··· Available data ···

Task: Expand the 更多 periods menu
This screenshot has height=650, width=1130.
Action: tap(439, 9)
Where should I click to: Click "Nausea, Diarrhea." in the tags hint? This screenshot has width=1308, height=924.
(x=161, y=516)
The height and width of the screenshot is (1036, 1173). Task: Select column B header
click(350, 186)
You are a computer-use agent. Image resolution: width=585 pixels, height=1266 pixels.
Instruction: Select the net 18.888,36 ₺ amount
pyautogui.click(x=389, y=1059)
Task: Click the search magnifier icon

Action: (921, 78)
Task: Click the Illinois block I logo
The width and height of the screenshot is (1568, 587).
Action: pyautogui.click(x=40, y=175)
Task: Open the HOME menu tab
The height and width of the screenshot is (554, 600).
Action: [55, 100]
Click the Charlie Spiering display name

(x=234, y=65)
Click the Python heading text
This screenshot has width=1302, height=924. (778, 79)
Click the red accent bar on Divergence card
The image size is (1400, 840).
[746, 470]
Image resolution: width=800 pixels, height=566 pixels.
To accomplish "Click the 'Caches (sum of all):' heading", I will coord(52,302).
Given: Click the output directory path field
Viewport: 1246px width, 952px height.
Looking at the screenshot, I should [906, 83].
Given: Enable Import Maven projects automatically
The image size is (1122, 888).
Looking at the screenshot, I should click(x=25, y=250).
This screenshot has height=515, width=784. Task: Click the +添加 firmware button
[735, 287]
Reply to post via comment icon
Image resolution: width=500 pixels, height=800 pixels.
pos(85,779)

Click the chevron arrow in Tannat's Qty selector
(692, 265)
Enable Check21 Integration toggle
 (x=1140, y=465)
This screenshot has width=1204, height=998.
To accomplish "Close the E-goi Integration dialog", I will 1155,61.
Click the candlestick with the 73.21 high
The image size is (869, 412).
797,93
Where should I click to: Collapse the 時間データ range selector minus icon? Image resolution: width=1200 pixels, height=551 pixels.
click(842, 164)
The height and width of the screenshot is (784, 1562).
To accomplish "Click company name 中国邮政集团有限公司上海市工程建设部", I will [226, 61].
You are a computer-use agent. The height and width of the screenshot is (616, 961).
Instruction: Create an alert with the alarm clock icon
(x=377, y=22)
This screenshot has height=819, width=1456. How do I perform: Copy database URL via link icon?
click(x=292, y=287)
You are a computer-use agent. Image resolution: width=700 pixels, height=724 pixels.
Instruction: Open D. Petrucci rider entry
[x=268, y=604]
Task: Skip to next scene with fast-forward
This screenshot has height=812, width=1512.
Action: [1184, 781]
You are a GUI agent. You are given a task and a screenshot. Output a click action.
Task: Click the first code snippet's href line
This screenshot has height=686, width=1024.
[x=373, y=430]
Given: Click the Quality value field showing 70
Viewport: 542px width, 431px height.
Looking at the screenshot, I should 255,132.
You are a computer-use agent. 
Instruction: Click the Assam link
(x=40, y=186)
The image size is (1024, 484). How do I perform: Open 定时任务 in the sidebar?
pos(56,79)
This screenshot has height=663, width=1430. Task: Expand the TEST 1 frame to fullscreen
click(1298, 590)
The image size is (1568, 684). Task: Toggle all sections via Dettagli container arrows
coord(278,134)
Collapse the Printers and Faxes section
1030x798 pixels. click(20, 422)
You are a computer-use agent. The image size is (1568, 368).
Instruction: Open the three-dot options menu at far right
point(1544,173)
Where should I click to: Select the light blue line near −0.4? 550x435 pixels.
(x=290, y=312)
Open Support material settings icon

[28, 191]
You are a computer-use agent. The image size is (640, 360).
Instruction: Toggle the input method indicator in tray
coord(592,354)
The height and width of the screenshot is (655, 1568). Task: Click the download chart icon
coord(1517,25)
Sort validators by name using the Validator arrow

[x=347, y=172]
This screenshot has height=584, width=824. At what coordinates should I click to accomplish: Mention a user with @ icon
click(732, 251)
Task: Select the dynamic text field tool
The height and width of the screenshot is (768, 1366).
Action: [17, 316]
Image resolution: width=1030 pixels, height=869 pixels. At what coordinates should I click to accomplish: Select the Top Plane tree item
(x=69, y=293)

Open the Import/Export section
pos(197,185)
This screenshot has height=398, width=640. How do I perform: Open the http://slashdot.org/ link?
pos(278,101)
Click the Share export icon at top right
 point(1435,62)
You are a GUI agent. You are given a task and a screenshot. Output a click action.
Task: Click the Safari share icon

···

*Description of the task*: Write out all of the rows above word for word, changing nothing.

*Response*:
Task: Expand the 更多 periods menu
This screenshot has height=650, width=1130.
Action: tap(439, 9)
Where should I click to: Click "Nausea, Diarrhea." in the tags hint? This screenshot has width=1308, height=924.
(x=161, y=516)
The height and width of the screenshot is (1036, 1173). Task: Select column B header
click(350, 186)
You are a computer-use agent. Image resolution: width=585 pixels, height=1266 pixels.
Instruction: Select the net 18.888,36 ₺ amount
pyautogui.click(x=389, y=1059)
Task: Click the search magnifier icon

Action: (921, 78)
Task: Click the Illinois block I logo
The width and height of the screenshot is (1568, 587).
Action: pyautogui.click(x=40, y=175)
Task: Open the HOME menu tab
The height and width of the screenshot is (554, 600).
Action: [55, 100]
Click the Charlie Spiering display name

(x=234, y=65)
Click the Python heading text
This screenshot has width=1302, height=924. (778, 79)
Click the red accent bar on Divergence card
The image size is (1400, 840).
[746, 470]
Image resolution: width=800 pixels, height=566 pixels.
To accomplish "Click the 'Caches (sum of all):' heading", I will coord(52,302).
Given: Click the output directory path field
Viewport: 1246px width, 952px height.
Looking at the screenshot, I should [906, 83].
Given: Enable Import Maven projects automatically
The image size is (1122, 888).
Looking at the screenshot, I should click(x=25, y=250).
This screenshot has height=515, width=784. Task: Click the +添加 firmware button
[735, 287]
Reply to post via comment icon
Image resolution: width=500 pixels, height=800 pixels.
pos(85,779)

Click the chevron arrow in Tannat's Qty selector
(692, 265)
Enable Check21 Integration toggle
 (x=1140, y=465)
This screenshot has width=1204, height=998.
To accomplish "Close the E-goi Integration dialog", I will 1155,61.
Click the candlestick with the 73.21 high
The image size is (869, 412).
797,93
Where should I click to: Collapse the 時間データ range selector minus icon? Image resolution: width=1200 pixels, height=551 pixels.
click(842, 164)
The height and width of the screenshot is (784, 1562).
To accomplish "Click company name 中国邮政集团有限公司上海市工程建设部", I will [226, 61].
You are a computer-use agent. The height and width of the screenshot is (616, 961).
Instruction: Create an alert with the alarm clock icon
(x=377, y=22)
This screenshot has height=819, width=1456. How do I perform: Copy database URL via link icon?
click(x=292, y=287)
You are a computer-use agent. Image resolution: width=700 pixels, height=724 pixels.
Instruction: Open D. Petrucci rider entry
[x=268, y=604]
Task: Skip to next scene with fast-forward
This screenshot has height=812, width=1512.
Action: [1184, 781]
You are a GUI agent. You are given a task and a screenshot. Output a click action.
Task: Click the first code snippet's href line
This screenshot has height=686, width=1024.
[x=373, y=430]
Given: Click the Quality value field showing 70
Viewport: 542px width, 431px height.
Looking at the screenshot, I should 255,132.
You are a computer-use agent. 
Instruction: Click the Assam link
(x=40, y=186)
The image size is (1024, 484). How do I perform: Open 定时任务 in the sidebar?
pos(56,79)
This screenshot has height=663, width=1430. Task: Expand the TEST 1 frame to fullscreen
click(1298, 590)
The image size is (1568, 684). Task: Toggle all sections via Dettagli container arrows
coord(278,134)
Collapse the Printers and Faxes section
1030x798 pixels. click(20, 422)
You are a computer-use agent. The image size is (1568, 368).
Instruction: Open the three-dot options menu at far right
point(1544,173)
Where should I click to: Select the light blue line near −0.4? 550x435 pixels.
(x=290, y=312)
Open Support material settings icon

[28, 191]
You are a computer-use agent. The image size is (640, 360).
Instruction: Toggle the input method indicator in tray
coord(592,354)
The height and width of the screenshot is (655, 1568). Task: Click the download chart icon
coord(1517,25)
Sort validators by name using the Validator arrow

[x=347, y=172]
This screenshot has height=584, width=824. At what coordinates should I click to accomplish: Mention a user with @ icon
click(732, 251)
Task: Select the dynamic text field tool
The height and width of the screenshot is (768, 1366).
Action: [17, 316]
Image resolution: width=1030 pixels, height=869 pixels. At what coordinates should I click to accomplish: Select the Top Plane tree item
(x=69, y=293)

Open the Import/Export section
pos(197,185)
This screenshot has height=398, width=640. How do I perform: Open the http://slashdot.org/ link?
pos(278,101)
Click the Share export icon at top right
 point(1435,62)
You are a GUI agent. You are given a task and a screenshot. Output a click action.
Task: Click the Safari share icon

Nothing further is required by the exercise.